“Take up the English short, and let them know
Of what a monarchy you are the head.
Self-love, my liege, is not so vile a sin
Henry V II.iv.72–75
Whenever I hear the phrase, my liege, I can’t help but think of Wormtongue from The Two Towers. But that’s another subject.In at least one way, I’m not sure the Dolphin is much different—hoping to turn the king to the Dolphin’s way of doing things.
But his words here are worth pondering. What is the difference between thinking highly of oneself versus thinking soberly of one’s limitations? The king of France is right to ponder the past as he thinks about the future and what war with England would mean. But the prince is not interested in thinking. He knows what Henry is like—at least he thinks he does—and he wants the king to act like a king, stand up to this worthless English monarch and fight.
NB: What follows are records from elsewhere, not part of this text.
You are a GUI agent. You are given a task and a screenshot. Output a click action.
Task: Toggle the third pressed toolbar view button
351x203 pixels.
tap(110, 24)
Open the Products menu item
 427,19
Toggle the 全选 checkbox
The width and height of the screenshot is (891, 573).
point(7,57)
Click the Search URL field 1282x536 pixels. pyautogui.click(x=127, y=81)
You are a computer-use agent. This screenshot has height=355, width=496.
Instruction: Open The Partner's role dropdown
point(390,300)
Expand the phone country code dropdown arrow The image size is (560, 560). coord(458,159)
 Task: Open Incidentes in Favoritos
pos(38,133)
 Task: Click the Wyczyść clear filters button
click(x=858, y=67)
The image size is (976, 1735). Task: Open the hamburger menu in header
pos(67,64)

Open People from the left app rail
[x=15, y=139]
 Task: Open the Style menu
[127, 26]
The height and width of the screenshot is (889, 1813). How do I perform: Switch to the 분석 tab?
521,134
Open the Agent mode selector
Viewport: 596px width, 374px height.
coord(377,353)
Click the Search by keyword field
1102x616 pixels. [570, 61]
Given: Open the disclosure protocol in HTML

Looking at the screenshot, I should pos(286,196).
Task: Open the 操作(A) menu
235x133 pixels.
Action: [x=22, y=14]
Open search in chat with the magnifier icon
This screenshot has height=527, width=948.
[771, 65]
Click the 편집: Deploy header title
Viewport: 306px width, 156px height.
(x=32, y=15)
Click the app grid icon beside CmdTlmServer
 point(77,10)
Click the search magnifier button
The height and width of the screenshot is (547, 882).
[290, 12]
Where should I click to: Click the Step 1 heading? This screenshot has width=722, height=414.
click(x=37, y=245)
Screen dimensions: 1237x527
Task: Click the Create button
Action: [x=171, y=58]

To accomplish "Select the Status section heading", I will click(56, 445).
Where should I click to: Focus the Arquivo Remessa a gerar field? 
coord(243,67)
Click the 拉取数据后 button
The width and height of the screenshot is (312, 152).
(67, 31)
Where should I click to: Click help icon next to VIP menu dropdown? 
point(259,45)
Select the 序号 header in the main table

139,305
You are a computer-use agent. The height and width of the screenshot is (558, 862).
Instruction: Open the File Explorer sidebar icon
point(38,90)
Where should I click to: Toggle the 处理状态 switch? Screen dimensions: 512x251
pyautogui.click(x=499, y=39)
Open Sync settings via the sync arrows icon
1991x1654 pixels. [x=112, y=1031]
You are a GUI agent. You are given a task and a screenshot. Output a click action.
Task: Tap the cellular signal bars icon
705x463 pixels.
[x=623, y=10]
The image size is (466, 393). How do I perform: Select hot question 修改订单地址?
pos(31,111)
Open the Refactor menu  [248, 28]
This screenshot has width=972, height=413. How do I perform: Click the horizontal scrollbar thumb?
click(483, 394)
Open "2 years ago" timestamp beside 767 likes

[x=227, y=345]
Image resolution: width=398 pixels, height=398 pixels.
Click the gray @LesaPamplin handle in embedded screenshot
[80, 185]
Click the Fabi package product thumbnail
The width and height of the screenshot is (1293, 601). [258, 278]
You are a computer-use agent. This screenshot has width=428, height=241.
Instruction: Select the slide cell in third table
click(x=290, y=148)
The real danger in the Dolphin’s words are that his idea of self-neglecting and the king’s actual mood are two different things. The Dolphin sees nothing to worry about; he can’t imagine anything going wrong. The king is weighing the severity of the situation. In this case, the greater sin, indeed, is “self-love” for it fails to consider what could be lost. It fails to consider the men who will die in such a war. The Dolphin is heedless of these things. He is only interested in exalting self. In fact, in failing to consider others and the situation, he has already exalted self. And pride is the greatest sin, the first sin.
The Dolphin is the serpent to France’s Adam.